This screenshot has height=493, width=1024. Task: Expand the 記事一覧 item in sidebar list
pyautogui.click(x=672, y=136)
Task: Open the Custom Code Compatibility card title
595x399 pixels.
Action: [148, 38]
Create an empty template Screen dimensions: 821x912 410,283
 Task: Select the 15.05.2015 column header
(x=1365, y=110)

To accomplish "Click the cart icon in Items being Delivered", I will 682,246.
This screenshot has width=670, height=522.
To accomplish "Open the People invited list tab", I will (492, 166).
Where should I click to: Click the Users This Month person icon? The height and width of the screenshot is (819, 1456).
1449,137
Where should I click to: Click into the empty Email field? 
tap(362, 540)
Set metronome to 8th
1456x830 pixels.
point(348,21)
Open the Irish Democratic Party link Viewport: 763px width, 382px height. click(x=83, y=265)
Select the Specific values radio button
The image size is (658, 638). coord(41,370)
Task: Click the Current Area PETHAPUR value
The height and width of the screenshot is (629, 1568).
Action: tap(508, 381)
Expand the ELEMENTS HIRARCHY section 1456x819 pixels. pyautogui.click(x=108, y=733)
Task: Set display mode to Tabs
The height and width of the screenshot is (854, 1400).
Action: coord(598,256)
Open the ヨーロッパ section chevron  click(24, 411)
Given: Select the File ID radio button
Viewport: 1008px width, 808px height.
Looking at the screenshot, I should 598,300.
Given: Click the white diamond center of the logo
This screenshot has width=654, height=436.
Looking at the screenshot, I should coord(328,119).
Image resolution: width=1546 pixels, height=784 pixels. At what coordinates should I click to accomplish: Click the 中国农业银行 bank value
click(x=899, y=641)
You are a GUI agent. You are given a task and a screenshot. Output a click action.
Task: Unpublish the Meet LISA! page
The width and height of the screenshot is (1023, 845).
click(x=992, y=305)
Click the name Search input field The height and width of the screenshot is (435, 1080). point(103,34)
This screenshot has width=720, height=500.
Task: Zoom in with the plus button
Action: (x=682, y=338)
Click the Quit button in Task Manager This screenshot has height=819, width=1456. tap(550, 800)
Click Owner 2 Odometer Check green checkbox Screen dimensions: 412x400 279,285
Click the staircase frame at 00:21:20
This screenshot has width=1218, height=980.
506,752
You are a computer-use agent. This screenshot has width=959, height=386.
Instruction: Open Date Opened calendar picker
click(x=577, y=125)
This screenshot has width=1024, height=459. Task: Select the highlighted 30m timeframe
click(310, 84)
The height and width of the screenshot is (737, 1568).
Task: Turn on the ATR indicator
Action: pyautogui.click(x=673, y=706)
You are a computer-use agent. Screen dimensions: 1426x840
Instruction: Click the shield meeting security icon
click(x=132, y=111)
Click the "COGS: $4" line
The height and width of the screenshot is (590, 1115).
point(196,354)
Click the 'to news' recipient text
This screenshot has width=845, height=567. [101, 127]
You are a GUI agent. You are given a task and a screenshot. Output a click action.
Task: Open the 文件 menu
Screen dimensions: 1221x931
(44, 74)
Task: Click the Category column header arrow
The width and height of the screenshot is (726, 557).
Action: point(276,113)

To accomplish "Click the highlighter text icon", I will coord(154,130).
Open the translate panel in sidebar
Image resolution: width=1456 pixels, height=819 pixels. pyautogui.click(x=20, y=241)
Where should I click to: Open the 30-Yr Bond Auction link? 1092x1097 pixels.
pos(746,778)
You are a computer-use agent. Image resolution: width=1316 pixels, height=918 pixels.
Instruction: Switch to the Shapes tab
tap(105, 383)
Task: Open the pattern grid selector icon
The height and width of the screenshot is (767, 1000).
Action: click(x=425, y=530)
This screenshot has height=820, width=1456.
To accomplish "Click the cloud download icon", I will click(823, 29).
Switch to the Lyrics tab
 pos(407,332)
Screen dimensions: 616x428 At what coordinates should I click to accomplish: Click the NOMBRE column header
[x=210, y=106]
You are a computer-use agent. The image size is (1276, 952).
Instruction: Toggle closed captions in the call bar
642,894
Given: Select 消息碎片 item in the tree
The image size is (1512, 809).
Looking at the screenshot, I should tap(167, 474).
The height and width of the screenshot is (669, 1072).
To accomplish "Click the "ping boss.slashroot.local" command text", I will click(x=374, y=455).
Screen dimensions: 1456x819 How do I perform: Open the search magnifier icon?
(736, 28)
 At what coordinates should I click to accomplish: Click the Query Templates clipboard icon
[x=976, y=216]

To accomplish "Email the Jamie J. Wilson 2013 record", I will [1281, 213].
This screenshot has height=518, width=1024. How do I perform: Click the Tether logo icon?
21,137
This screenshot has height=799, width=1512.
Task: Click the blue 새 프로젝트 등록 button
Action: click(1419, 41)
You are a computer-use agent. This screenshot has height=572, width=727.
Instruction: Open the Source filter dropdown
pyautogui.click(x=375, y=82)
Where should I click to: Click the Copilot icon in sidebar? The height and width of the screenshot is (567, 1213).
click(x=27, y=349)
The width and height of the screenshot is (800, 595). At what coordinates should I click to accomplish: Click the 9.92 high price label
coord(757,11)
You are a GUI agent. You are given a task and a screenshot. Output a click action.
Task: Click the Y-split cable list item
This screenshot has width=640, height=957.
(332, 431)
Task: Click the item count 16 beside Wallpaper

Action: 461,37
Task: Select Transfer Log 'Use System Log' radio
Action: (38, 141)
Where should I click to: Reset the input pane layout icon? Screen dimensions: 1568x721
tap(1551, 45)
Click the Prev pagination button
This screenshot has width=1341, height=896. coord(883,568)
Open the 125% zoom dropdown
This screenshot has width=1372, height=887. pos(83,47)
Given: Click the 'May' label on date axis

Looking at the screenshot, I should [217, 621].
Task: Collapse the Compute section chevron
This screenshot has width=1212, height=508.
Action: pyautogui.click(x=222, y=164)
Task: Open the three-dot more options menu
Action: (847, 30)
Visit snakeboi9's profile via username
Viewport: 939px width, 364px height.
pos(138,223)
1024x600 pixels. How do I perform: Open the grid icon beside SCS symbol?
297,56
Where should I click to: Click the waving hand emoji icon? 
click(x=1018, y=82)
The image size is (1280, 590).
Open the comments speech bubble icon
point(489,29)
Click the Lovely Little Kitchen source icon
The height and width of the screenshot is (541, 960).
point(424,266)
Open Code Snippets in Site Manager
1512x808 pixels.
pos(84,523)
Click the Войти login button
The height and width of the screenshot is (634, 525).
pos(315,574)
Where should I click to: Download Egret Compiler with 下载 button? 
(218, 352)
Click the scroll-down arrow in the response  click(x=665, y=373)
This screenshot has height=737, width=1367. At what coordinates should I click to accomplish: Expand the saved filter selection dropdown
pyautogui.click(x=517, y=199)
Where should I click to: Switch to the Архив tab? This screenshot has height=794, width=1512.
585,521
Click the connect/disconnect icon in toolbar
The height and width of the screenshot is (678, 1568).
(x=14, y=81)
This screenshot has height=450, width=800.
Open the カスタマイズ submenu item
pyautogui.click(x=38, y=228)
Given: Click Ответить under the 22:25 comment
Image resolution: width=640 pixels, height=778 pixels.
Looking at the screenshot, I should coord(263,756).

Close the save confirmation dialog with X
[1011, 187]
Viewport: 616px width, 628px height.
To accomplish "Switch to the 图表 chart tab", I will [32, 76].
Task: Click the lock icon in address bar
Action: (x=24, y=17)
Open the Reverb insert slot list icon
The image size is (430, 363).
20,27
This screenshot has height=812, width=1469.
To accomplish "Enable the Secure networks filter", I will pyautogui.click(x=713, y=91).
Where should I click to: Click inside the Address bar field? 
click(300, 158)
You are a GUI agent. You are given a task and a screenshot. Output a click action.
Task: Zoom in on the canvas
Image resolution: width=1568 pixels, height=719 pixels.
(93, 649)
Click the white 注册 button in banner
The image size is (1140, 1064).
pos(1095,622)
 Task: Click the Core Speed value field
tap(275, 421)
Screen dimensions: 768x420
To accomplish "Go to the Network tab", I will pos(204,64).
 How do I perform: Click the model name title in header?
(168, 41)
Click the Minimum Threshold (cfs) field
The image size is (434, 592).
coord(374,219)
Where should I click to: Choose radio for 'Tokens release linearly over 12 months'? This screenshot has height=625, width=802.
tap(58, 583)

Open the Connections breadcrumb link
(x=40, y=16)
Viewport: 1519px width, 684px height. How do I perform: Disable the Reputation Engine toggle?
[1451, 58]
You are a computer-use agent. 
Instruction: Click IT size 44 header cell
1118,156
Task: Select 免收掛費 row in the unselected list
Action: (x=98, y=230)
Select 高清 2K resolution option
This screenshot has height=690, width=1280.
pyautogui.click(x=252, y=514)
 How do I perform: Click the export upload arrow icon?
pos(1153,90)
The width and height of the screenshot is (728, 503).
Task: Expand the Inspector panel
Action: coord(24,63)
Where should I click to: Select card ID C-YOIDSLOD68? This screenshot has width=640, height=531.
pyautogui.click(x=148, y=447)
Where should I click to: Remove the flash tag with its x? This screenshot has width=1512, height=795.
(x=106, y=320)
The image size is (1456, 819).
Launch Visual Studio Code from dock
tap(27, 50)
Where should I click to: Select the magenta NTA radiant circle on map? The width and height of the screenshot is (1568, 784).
------------------------------------------------------------------------
TO DO: Rescale the data from the line containing "Where should I click to: Open" through the line containing "tap(105, 383)", and write out every line of it again, requests included. Multiply each click coordinate in the answers by 1.75 and round to whole numbers, with halves rounded up.

COMPLETE OUTPUT:
Where should I click to: Open the 30-Yr Bond Auction link? 1092x1097 pixels.
pos(1306,1362)
You are a computer-use agent. Image resolution: width=1316 pixels, height=918 pixels.
Instruction: Switch to the Shapes tab
tap(184, 670)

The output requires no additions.